With the amount of prayer that has been sent up and out for Jamaica, the most recent mass offering of mumbling coming at the start of the year along with a prediction of a lower murder rate (and if we kill 'only' 1,000 people this year, said preacher would really have the heart to claim a victory?), the various funeral parlours should be complaining that business is alive and kicking, not nodding sombrely that it is dead.
The effusive efforts of the vaunted 'prayer warriors' are not only useless in solving Jamaica's crime problems; in as much as they reflect the Church's attitude of slinging words and taking up collection, they are a large part of the problem.
(And I do not give a communion crumb if some of the money goes towards poor relief efforts. Every bloody body is interested in poverty alleviation, but precious few in having no poor to dish out the dole to.)
CHURCH IN THE MAJORITY
The Church (from 'clap han' to robes and altar boys), from the committed to the twice a year attendee, comprises the majority of the population; we avowedly non-Christians are in the minority. And the Christians whom I respect are good people, who would still be seeking to do good even if they were not Bible-thumping. (The Christians I don't respect, on the other hand, are John Crows in the pew and out.) This majority, encompassing but not incorporating all classes, colour, job descriptions and sexual preferences, can make a tremendous difference in Jamaica, simply by speaking up against a political system which has torn Jamaicans apart and made murder, both of the casually clad and uniformed kind, acceptable.
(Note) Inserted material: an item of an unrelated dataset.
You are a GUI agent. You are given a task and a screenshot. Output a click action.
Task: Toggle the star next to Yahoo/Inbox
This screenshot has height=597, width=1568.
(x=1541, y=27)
With all the 'bawling out', the Church has been remarkably silent about monumentally important issues such as the Kraal ruling, which has effectively told us sheep that we should not baa Wolfe, as the shepherd has on his quota of white wool and is cheerfully leading us to the slaughterhouse. We do not seem to understand that, as Ninja Man said in his own way at Sting and quoted above, the ruling and the actions of the state set the tone for the rest of the society. If cops can kill at will, so can the 'shottas'.
The Church was vocal in its condemnation of the killing of three policemen within 24 hours last year, but how many people have the police killed in supposedly questionable circumstances since then with not a peep from the 'bawler outers'? Do they not understand that justice swings both ways?
Let us not forget that it was an edition of the National Prayer Breakfast that Jamaicans For Justice (an organisation I deeply respect) pushed for an enquiry into the carting away like hogs of the street people in Montego Bay. There was another JFJ, Jesus For Justice; was it not he who defended the prostitute from stoning and chased the moneychangers out of the temple?
So how come you all are praying against murder and saying wonderful things over dead dons?
There is much hullabaloo about 'faith as small as a mustard seed' moving mountains, but that faith had better be backed up by some bulldozers and dynamite.
It seems to me that the Jamaican Church has faith as large as a husked coconut, but spends its time mumbling its desires to the clouds and expecting cirro-cumulus to act on behalf of the Pharisees and Sadducees to keep the unworkable 'system' stable. If I may, I will remind you Christian folk about the most important line of your most important prayer:
Let us pray.
Our Father
Who art in Heaven
Hallowed be they name
Thy will be done on Earth (repeat line thrice)
Melville Cooke is a freelance writer.